OPDRACHTEN:
(1) Typ uit de uitspraak van het hof over ernstige verwijtbaarheid letterlijk het gedeelte over vanaf "3.9.3.6. Als al" tot en met "een immateriële schadevergoeding.".
(2) Schrijf de uitspraak van het hof over ernstige verwijtbaarheid verder, te beginnen na de laatste zin die er staat.

===== UITSPRAAK =====

3.9.3.6. Als al sprake zou zijn van schending van de AVG door [verweerster] vanwege het in het contact met [CEO van Britse vennootschap] meedelen van de feitelijk juiste juridische informatie met betrekking tot de functie en het dienstverband van [appellant] bij [verweerster] , dan levert die schending in het licht van wat hiervoor is overwogen geen ernstige verwijtbaarheid op van [verweerster] die [appellant] het recht zou geven op een billijke vergoeding of op een immateriële schadevergoeding.
3.9.3.7. Dit laatste geldt naar het oordeel van het hof ook voor het door [appellant] gemaakte verwijt met betrekking tot treiterijen van [verweerster] ten opzichte van hem. De gang van zaken rondom de gesprekken over de voortgang van het onderzoek naar mogelijkheden voor herplaatsing moge door [appellant] als onplezierig zijn ervaren, maar geeft geen grond voor het aannemen van “ernstige verwijtbaarheid”. Het verlangen van [verweerster] dat [appellant] een keer per week naar kantoor kwam kan, ook al zou dit in het verleden niet van hem gevraagd zijn, in ieder geval niet als verwijtbaar – laat staan: ernstig verwijtbaar – worden aangemerkt. Daarbij is ook van belang dat de opstelling van [appellant] in het onderzoek naar herplaatsingsmogelijkheden, onder meer blijkend uit de (toonzetting van de) gevoerde correspondentie, begrijpelijkerwijs tot enige irritatie en wellicht (te) starre houding aan de zijde van [verweerster] heeft geleid. Het hof refereert hierbij aan de (herhaalde) weigering van [appellant] om de bandbreedte qua salariëring voor mogelijke vervangende functies aan te geven (wat het zoeken naar andere functies niet bevorderd zal hebben) en aan zijn weigering om de identiteit prijs te geven van het bedrijf waarmee hij in gesprek was over een nieuwe baan.
3.9.3.8. Dat [verweerster] de goede naam van [appellant] in het hele [moederonderneming] -concern aan gruzelementen heeft geholpen waardoor hij nergens meer in dat concern aan de slag kan komen, zoals hij tijdens de mondelinge behandeling bij het hof heeft betoogd, is naar het oordeel van het hof niet onderbouwd en de juistheid van dat verwijt neemt het hof dan ook niet aan.

===== VERZAMELDE GEGEVENS =====

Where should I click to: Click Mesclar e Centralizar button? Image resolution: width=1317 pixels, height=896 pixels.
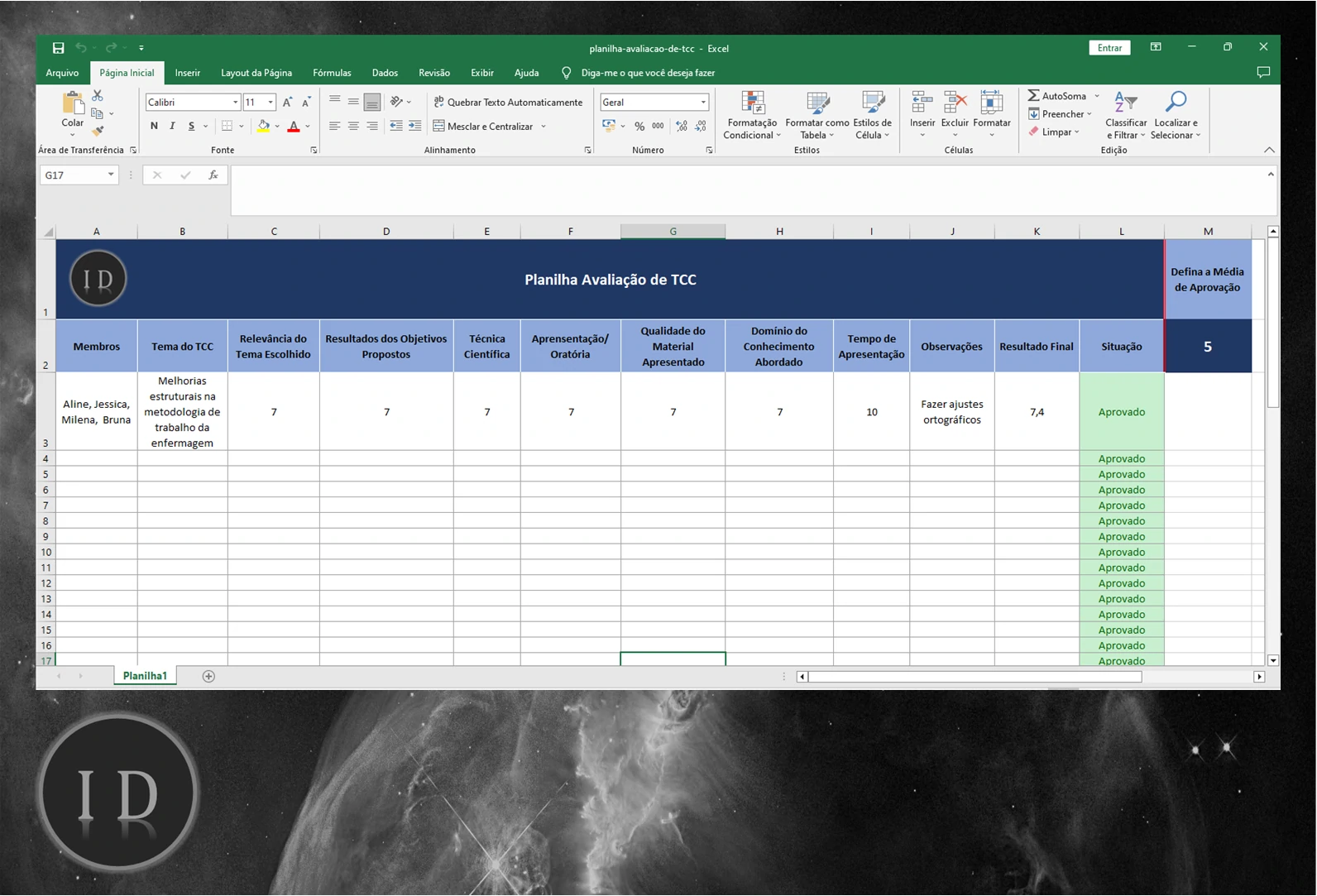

=====

RESULTATEN:
(1)
3.9.3.6. Als al sprake zou zijn van schending van de AVG door [verweerster] vanwege het in het contact met [CEO van Britse vennootschap] meedelen van de feitelijk juiste juridische informatie met betrekking tot de functie en het dienstverband van [appellant] bij [verweerster] , dan levert die schending in het licht van wat hiervoor is overwogen geen ernstige verwijtbaarheid op van [verweerster] die [appellant] het recht zou geven op een billijke vergoeding of op een immateriële schadevergoeding.

(2)
3.9.3.9. De conclusie op grond van het voorgaande luidt dat het hof van oordeel is dat er geen sprake is van ernstige verwijtbaarheid van [verweerster] en dat [appellant] geen aanspraak kan maken op de door hem verzochte billijke vergoeding of immateriële schadevergoeding.
Conclusie
3.10.
Alle grieven falen en de verzoeken van [appellant] zullen worden afgewezen. Voor het opdragen van bewijs, zoals door [appellant] aangeboden, ziet het hof gelet op het voorgaande geen grond.
De beschikking waarvan beroep zal worden bekrachtigd met veroordeling van [appellant] in de proceskosten.

4.De beslissing

Het hof:
wijst de verzoeken van [appellant] af;
bekrachtigt de tussen partijen onder zaaknummer 10536898 AZ VERZ 23-32 op 4 oktober 2023 gewezen beschikking van de kantonrechter;
veroordeelt [appellant] in de kosten van de procedure in hoger beroep, tot op heden aan de zijde van [verweerster] begroot op € 798,00 aan griffierecht en € 2.428,00 aan salaris advocaat;
verklaart de beschikking voor wat betreft de proceskostenveroordeling uitvoerbaar bij voorraad;
wijst het meer of anders verzochte af.
Deze beschikking is gegeven door mrs. J.I.M.W. Bartelds, M. van der Schoor en J. van der Steenhoven en is in het openbaar uitgesproken op 6 juni 2024.